### ASSIGNMENT
Only one stretch of the data below should be repeated: the lines from the line containing "[Search for] (144, 33)" through the line containing "चर्चा (95, 1637)", inclusive, exactly as they are.
== Segment start ==
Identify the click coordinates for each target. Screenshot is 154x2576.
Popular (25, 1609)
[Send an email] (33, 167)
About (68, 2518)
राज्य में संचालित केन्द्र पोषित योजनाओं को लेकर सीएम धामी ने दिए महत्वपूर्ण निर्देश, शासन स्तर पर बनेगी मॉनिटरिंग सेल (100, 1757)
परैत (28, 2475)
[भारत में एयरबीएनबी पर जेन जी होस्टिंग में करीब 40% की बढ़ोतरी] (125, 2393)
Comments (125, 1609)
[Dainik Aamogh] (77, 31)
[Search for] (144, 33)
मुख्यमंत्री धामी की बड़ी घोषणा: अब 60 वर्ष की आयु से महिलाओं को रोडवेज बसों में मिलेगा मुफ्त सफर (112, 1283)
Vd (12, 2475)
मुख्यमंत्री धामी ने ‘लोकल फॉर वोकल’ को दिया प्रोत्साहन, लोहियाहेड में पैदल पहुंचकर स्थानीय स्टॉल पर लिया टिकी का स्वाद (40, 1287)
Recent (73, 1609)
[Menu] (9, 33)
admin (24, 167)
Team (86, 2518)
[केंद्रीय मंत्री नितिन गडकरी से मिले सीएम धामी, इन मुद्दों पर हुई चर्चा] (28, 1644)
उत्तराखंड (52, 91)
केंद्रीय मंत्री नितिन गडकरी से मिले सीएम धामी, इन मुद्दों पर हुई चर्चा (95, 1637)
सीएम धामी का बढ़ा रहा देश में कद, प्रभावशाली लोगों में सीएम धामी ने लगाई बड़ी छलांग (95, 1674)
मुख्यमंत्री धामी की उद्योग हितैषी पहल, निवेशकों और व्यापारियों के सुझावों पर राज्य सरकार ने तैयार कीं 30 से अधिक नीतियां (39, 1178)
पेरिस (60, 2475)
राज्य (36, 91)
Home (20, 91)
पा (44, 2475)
== Segment end ==
### SOLUTION TO THIS TASK
[Search for] (144, 33)
मुख्यमंत्री धामी की बड़ी घोषणा: अब 60 वर्ष की आयु से महिलाओं को रोडवेज बसों में मिलेगा मुफ्त सफर (112, 1283)
Vd (12, 2475)
मुख्यमंत्री धामी ने ‘लोकल फॉर वोकल’ को दिया प्रोत्साहन, लोहियाहेड में पैदल पहुंचकर स्थानीय स्टॉल पर लिया टिकी का स्वाद (40, 1287)
Recent (73, 1609)
[Menu] (9, 33)
admin (24, 167)
Team (86, 2518)
[केंद्रीय मंत्री नितिन गडकरी से मिले सीएम धामी, इन मुद्दों पर हुई चर्चा] (28, 1644)
उत्तराखंड (52, 91)
केंद्रीय मंत्री नितिन गडकरी से मिले सीएम धामी, इन मुद्दों पर हुई चर्चा (95, 1637)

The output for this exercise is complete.